• [Goal of the exercise]
In full and word for word, give the records again.

• [Working data]
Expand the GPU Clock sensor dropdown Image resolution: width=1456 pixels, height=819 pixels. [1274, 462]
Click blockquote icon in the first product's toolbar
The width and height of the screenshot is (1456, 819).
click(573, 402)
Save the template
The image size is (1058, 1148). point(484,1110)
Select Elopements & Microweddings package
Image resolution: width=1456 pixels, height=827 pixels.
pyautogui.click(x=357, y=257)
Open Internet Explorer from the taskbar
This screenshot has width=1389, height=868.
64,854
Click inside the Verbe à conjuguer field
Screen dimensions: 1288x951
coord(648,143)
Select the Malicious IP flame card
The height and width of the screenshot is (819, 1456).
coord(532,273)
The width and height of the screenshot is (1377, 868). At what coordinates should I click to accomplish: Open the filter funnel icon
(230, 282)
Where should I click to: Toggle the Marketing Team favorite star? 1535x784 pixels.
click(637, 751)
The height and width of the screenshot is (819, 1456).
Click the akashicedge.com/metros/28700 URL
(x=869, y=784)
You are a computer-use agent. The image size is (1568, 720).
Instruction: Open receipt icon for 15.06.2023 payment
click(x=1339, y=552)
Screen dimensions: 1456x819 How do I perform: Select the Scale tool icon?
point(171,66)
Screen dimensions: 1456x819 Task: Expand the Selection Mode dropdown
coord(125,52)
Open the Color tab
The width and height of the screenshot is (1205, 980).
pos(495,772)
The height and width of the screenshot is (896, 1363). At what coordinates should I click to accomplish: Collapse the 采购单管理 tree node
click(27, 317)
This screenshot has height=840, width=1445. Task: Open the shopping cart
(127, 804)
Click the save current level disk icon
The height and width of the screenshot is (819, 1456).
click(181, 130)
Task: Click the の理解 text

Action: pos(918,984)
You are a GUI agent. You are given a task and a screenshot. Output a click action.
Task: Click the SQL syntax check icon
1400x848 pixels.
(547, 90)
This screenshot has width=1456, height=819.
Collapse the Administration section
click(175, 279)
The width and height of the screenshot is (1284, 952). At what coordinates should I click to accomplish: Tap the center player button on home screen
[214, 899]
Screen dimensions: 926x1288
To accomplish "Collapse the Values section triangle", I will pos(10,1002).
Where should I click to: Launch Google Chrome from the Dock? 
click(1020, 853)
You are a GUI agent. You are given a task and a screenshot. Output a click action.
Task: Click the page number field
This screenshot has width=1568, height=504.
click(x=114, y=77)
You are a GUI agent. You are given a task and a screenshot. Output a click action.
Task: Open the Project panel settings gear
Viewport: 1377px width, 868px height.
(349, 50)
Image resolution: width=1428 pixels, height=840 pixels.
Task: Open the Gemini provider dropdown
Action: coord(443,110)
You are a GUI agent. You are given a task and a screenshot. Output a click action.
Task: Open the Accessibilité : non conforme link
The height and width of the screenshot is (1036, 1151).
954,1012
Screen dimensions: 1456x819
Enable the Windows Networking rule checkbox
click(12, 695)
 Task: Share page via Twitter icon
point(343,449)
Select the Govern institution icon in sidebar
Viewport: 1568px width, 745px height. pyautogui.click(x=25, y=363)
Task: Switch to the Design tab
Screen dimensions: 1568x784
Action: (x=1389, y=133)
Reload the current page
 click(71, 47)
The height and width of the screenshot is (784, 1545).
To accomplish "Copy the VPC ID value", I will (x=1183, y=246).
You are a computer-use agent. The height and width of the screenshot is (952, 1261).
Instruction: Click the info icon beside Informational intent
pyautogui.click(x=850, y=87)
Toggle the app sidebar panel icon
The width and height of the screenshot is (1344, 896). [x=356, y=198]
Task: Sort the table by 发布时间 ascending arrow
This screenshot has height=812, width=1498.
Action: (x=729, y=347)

• [Exercise answer]
Expand the GPU Clock sensor dropdown Image resolution: width=1456 pixels, height=819 pixels. [1274, 462]
Click blockquote icon in the first product's toolbar
The width and height of the screenshot is (1456, 819).
click(573, 402)
Save the template
The image size is (1058, 1148). point(484,1110)
Select Elopements & Microweddings package
Image resolution: width=1456 pixels, height=827 pixels.
pyautogui.click(x=357, y=257)
Open Internet Explorer from the taskbar
This screenshot has width=1389, height=868.
64,854
Click inside the Verbe à conjuguer field
Screen dimensions: 1288x951
coord(648,143)
Select the Malicious IP flame card
The height and width of the screenshot is (819, 1456).
coord(532,273)
The width and height of the screenshot is (1377, 868). At what coordinates should I click to accomplish: Open the filter funnel icon
(230, 282)
Where should I click to: Toggle the Marketing Team favorite star? 1535x784 pixels.
click(637, 751)
The height and width of the screenshot is (819, 1456).
Click the akashicedge.com/metros/28700 URL
(x=869, y=784)
You are a computer-use agent. The image size is (1568, 720).
Instruction: Open receipt icon for 15.06.2023 payment
click(x=1339, y=552)
Screen dimensions: 1456x819 How do I perform: Select the Scale tool icon?
point(171,66)
Screen dimensions: 1456x819 Task: Expand the Selection Mode dropdown
coord(125,52)
Open the Color tab
The width and height of the screenshot is (1205, 980).
pos(495,772)
The height and width of the screenshot is (896, 1363). At what coordinates should I click to accomplish: Collapse the 采购单管理 tree node
click(27, 317)
This screenshot has height=840, width=1445. Task: Open the shopping cart
(127, 804)
Click the save current level disk icon
The height and width of the screenshot is (819, 1456).
click(181, 130)
Task: Click the の理解 text

Action: pos(918,984)
You are a GUI agent. You are given a task and a screenshot. Output a click action.
Task: Click the SQL syntax check icon
1400x848 pixels.
(547, 90)
This screenshot has width=1456, height=819.
Collapse the Administration section
click(175, 279)
The width and height of the screenshot is (1284, 952). At what coordinates should I click to accomplish: Tap the center player button on home screen
[214, 899]
Screen dimensions: 926x1288
To accomplish "Collapse the Values section triangle", I will pos(10,1002).
Where should I click to: Launch Google Chrome from the Dock? 
click(1020, 853)
You are a GUI agent. You are given a task and a screenshot. Output a click action.
Task: Click the page number field
This screenshot has width=1568, height=504.
click(x=114, y=77)
You are a GUI agent. You are given a task and a screenshot. Output a click action.
Task: Open the Project panel settings gear
Viewport: 1377px width, 868px height.
(349, 50)
Image resolution: width=1428 pixels, height=840 pixels.
Task: Open the Gemini provider dropdown
Action: coord(443,110)
You are a GUI agent. You are given a task and a screenshot. Output a click action.
Task: Open the Accessibilité : non conforme link
The height and width of the screenshot is (1036, 1151).
954,1012
Screen dimensions: 1456x819
Enable the Windows Networking rule checkbox
click(12, 695)
 Task: Share page via Twitter icon
point(343,449)
Select the Govern institution icon in sidebar
Viewport: 1568px width, 745px height. pyautogui.click(x=25, y=363)
Task: Switch to the Design tab
Screen dimensions: 1568x784
Action: (x=1389, y=133)
Reload the current page
 click(71, 47)
The height and width of the screenshot is (784, 1545).
To accomplish "Copy the VPC ID value", I will (x=1183, y=246).
You are a computer-use agent. The height and width of the screenshot is (952, 1261).
Instruction: Click the info icon beside Informational intent
pyautogui.click(x=850, y=87)
Toggle the app sidebar panel icon
The width and height of the screenshot is (1344, 896). [x=356, y=198]
Task: Sort the table by 发布时间 ascending arrow
This screenshot has height=812, width=1498.
Action: (x=729, y=347)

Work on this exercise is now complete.